- _WRITTEN TASK A_
Express the rows below as a Markdown table with the columns Row and Line, leaving out any blank lines. Begin at the row line that contains "Click the yellow Abstimmung activity icon" and continue through the last row.
+++ SELECTED PASSAGE +++
What would be your personal advice for people who want to start working remotely?
Justin: Separate your workspace from your living space and keep the space clean and organized.
Will: The most important thing is your fit with the company. There are bumps along the way to starting any new job, but those can be magnified 10x from the other side of the world. Make sure you have a good idea of how you align with the company’s values because they’ll be the basis for every interaction you have.
Also, and I’m still learning this, don’t be too hard on yourself if you don’t fall into a daily or weekly routine right away. I’ve been full-time with Piktochart for more than a month, and I’m still getting my feet set under me. A new job is a big change, and going remote is a big change, too. Both of them together take a bit of getting used to.
Finally, speak up. Talk to the people on your team that are also remote. Talk to people OUTSIDE of your team that are remote. More than likely, you’re not the first or only person in the company to go remote. Someone else has wondered what to do about expense reports. There has been a time in the past that someone didn’t know who to ask about getting access to the Google Drive folders. If you speak up and ask questions, you’ll save yourself the time and hassle of stumbling around trying to figure it out on your own.
Jacqueline: First, I would suggest getting really clear on why you want to work remotely. I find some people think I work less because I work remotely and then they realize I actually work more. I enjoy working remotely because it’s the best environment and schedule for me to get my best work done. I know myself well, and it’s a fact that I would accomplish less in an traditional 9-5 office environment. Why do you work best remotely? What skills do you bring to the table?
Second, I am seeing more and more articles lately about how startups are noting “hire someone who has worked remotely before” as a tip for growing a remote workforce. At first glance, this might deter those new in their careers or those who have only worked in traditional environments. I’d suggest getting creative on proving you can work remotely. Demonstrate something interesting you’ve done outside a traditional 9-5 environment like freelancing, building an app, or learning a new skill on sites like Udemy or Codecademy. In essence, when no one is looking, what do you do with your time? Are you someone who needs to be watched or someone who takes initiative?
Jacqueline, on your Instagram you once mentioned Piktochart’s ‘wellbeing allowance for the remote team.’ What is this wellbeing allowance and how does it work?
Jacqueline: The wellbeing allowance is a new idea that just rolled out at Piktochart. The idea stemmed from trying to make remote workers and HQ office workers feel equally valued. At Piktochart’s HQ, we have amazing benefits that go above and beyond what I’ve seen at most startups here in the United States. In addition to a simply lovely workspace, the team has meals catered, a fully stocked pantry, and team outings like off-site lunches or movie nights.
+++ PROVIDED MATERIAL +++
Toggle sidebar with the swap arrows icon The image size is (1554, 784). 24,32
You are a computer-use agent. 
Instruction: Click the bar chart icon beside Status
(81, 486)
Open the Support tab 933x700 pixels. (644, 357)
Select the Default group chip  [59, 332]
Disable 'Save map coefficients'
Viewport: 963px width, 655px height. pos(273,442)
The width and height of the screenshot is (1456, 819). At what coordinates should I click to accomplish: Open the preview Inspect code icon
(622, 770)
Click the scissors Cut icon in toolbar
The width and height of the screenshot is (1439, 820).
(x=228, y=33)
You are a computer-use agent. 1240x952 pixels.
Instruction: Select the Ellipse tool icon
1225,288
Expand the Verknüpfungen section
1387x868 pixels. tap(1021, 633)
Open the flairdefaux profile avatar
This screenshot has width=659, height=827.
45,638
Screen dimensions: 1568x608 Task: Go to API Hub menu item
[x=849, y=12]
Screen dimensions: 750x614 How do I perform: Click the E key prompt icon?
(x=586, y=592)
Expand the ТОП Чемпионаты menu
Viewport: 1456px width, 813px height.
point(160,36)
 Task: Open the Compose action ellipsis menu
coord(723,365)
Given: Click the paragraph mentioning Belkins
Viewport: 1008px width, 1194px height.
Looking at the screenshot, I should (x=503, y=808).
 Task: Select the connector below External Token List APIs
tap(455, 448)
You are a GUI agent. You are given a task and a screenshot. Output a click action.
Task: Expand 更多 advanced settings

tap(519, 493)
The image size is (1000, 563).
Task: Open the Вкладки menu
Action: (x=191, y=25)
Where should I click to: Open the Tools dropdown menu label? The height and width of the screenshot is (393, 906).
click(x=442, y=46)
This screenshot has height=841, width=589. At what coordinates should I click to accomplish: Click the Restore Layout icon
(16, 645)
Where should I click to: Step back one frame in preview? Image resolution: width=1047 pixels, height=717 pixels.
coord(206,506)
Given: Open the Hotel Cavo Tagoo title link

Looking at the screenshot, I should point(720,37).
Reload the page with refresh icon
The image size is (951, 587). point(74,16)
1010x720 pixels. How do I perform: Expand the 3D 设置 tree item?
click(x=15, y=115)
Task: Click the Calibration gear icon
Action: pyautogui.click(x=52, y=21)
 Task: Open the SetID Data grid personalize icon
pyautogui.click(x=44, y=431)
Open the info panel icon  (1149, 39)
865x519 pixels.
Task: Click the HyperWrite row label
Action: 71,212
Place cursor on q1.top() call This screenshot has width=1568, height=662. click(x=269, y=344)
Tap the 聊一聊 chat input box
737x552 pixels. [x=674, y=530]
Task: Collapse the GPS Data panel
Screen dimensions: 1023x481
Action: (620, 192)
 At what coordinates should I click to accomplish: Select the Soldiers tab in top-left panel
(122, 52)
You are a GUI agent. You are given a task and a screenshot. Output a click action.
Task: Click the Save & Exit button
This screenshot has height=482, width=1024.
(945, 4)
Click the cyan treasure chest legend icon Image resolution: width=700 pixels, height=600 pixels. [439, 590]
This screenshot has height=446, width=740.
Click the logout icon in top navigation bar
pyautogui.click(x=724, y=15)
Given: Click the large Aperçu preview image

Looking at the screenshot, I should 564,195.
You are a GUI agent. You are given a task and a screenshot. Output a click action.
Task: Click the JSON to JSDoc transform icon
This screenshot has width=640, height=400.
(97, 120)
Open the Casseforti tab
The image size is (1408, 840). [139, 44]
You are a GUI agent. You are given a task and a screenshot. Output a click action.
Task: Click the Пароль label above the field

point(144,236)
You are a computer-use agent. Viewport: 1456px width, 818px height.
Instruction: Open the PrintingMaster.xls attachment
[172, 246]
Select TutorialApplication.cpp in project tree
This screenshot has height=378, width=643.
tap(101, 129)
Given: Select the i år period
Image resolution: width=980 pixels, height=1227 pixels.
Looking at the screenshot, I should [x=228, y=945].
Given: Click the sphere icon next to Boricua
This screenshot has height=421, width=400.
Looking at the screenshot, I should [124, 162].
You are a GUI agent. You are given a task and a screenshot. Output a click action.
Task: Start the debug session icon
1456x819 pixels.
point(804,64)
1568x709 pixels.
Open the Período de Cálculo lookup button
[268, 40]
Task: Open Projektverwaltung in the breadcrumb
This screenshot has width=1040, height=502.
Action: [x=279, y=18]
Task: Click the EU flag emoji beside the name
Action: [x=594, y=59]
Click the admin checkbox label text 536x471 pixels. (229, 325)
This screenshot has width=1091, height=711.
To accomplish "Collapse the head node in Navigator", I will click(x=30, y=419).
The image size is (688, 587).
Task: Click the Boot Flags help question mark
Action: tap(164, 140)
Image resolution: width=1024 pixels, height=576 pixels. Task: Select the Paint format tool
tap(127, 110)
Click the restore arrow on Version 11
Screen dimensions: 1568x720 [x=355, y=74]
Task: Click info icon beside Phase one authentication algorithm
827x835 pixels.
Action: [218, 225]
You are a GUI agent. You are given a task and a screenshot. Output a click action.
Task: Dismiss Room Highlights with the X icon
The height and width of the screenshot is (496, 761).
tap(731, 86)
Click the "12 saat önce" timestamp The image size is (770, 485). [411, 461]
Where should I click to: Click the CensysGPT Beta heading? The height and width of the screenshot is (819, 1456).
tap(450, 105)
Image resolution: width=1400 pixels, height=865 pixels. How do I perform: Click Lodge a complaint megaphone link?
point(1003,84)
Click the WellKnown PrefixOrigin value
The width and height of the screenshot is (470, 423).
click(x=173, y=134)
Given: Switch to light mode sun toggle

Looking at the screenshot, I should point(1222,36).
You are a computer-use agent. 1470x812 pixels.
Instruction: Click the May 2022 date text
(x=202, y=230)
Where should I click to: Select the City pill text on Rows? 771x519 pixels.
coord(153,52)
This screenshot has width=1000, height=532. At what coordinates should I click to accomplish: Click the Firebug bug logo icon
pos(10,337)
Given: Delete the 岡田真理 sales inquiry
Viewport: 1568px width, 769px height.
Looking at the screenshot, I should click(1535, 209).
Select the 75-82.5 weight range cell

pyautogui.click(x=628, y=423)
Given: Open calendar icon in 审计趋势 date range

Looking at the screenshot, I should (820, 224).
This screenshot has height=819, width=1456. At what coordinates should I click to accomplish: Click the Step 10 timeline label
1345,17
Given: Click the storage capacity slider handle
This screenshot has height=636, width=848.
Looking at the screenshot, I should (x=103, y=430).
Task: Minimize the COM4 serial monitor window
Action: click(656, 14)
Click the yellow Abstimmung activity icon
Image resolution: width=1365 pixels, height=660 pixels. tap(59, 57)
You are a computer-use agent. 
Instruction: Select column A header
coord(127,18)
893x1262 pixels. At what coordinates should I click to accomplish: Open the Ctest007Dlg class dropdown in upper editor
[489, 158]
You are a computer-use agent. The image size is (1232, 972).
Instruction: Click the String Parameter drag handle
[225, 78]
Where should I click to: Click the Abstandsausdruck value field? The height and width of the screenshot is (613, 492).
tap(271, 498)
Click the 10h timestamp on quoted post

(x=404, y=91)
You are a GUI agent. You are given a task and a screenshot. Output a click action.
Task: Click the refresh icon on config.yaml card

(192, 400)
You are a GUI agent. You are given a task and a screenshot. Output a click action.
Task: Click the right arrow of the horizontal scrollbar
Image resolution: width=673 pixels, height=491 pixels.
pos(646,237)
+++
- _WRITTEN TASK B_
From the remote work interview above, extract the passage that begins at the words "Jacqueline, on your" and stops after the words "does it work?", keeping every word unchanged.

- _RESPONSE A_
| Row | Line |
|---|---|
| 1 | Click the yellow Abstimmung activity icon |
| 2 | Image resolution: width=1365 pixels, height=660 pixels. tap(59, 57) |
| 3 | You are a computer-use agent.  |
| 4 | Instruction: Select column A header |
| 5 | coord(127,18) |
| 6 | 893x1262 pixels. At what coordinates should I click to accomplish: Open the Ctest007Dlg class dropdown in upper editor |
| 7 | [489, 158] |
| 8 | You are a computer-use agent. The image size is (1232, 972). |
| 9 | Instruction: Click the String Parameter drag handle |
| 10 | [225, 78] |
| 11 | Where should I click to: Click the Abstandsausdruck value field? The height and width of the screenshot is (613, 492). |
| 12 | tap(271, 498) |
| 13 | Click the 10h timestamp on quoted post |
| 14 | (x=404, y=91) |
| 15 | You are a GUI agent. You are given a task and a screenshot. Output a click action. |
| 16 | Task: Click the refresh icon on config.yaml card |
| 17 | (192, 400) |
| 18 | You are a GUI agent. You are given a task and a screenshot. Output a click action. |
| 19 | Task: Click the right arrow of the horizontal scrollbar |
| 20 | Image resolution: width=673 pixels, height=491 pixels. |
| 21 | pos(646,237) |

- _RESPONSE B_
Jacqueline, on your Instagram you once mentioned Piktochart’s ‘wellbeing allowance for the remote team.’ What is this wellbeing allowance and how does it work?